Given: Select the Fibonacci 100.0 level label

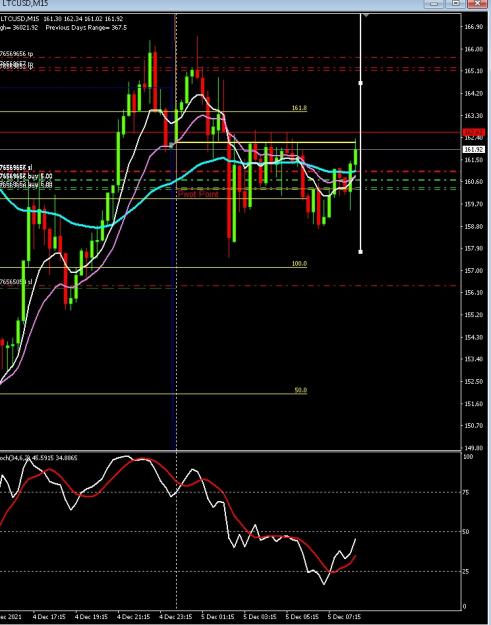Looking at the screenshot, I should pos(299,264).
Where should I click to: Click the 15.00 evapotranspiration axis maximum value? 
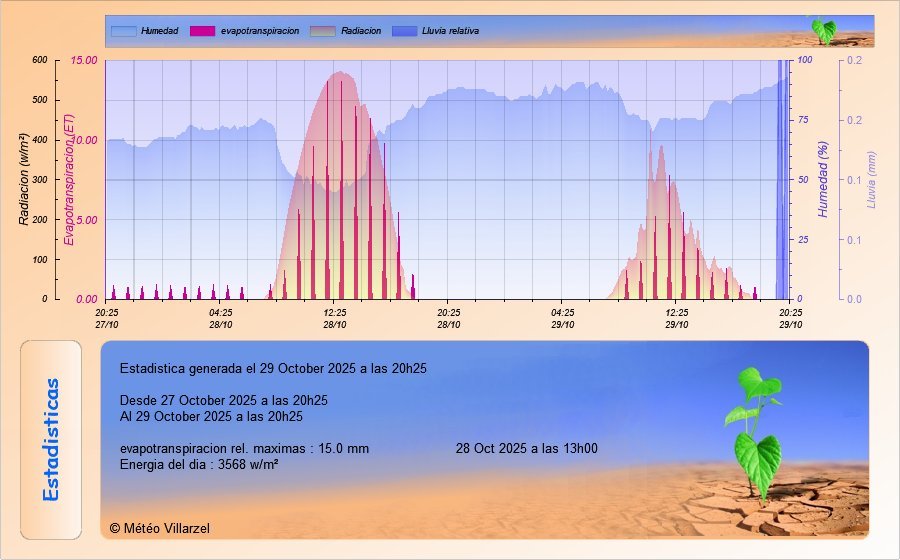84,60
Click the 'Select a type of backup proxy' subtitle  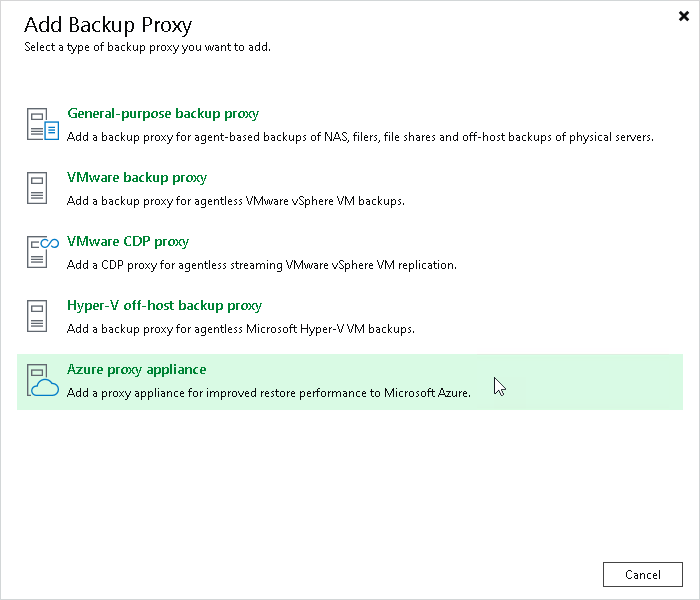point(147,47)

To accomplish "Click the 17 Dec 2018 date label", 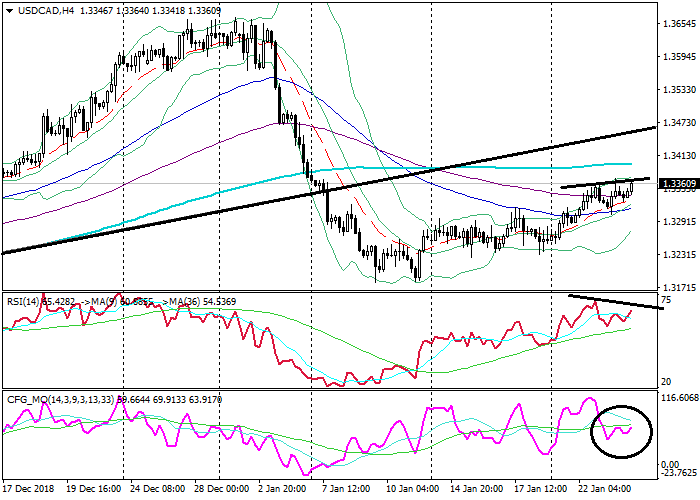I will (x=29, y=491).
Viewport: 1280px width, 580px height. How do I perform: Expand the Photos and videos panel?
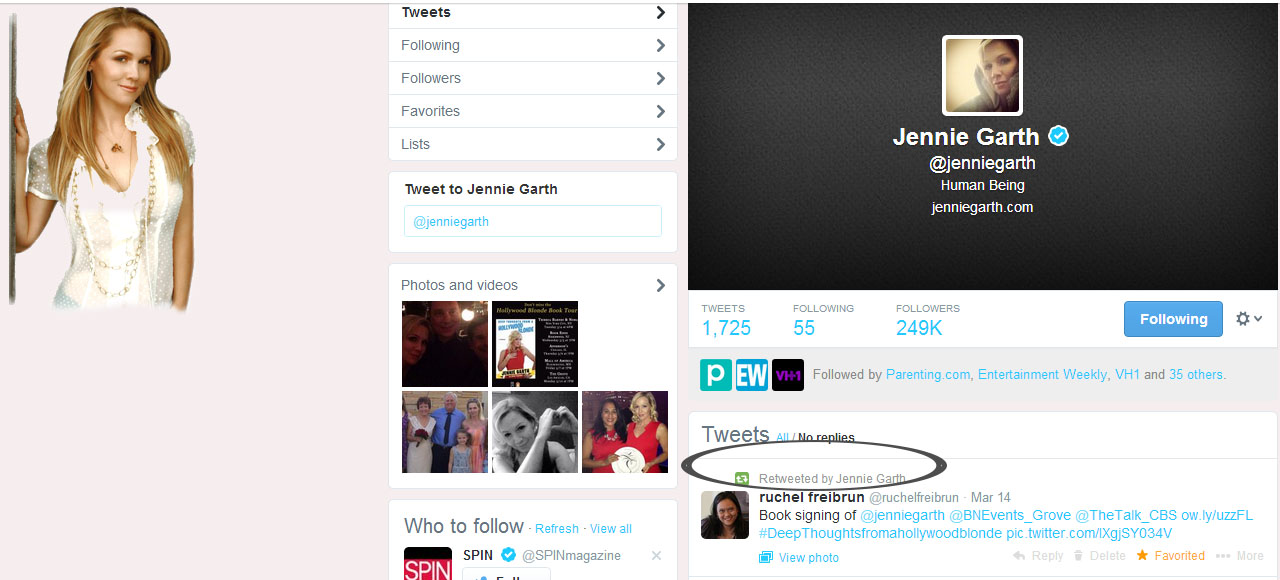point(660,285)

++++++++++++++++++++

Everything from the line containing "Viewport: 1280px width, 580px" through the last line of the listing above must be output exactly, except the pictures.

▸ Solution to this exercise
Viewport: 1280px width, 580px height. How do I perform: Expand the Photos and videos panel?
point(660,285)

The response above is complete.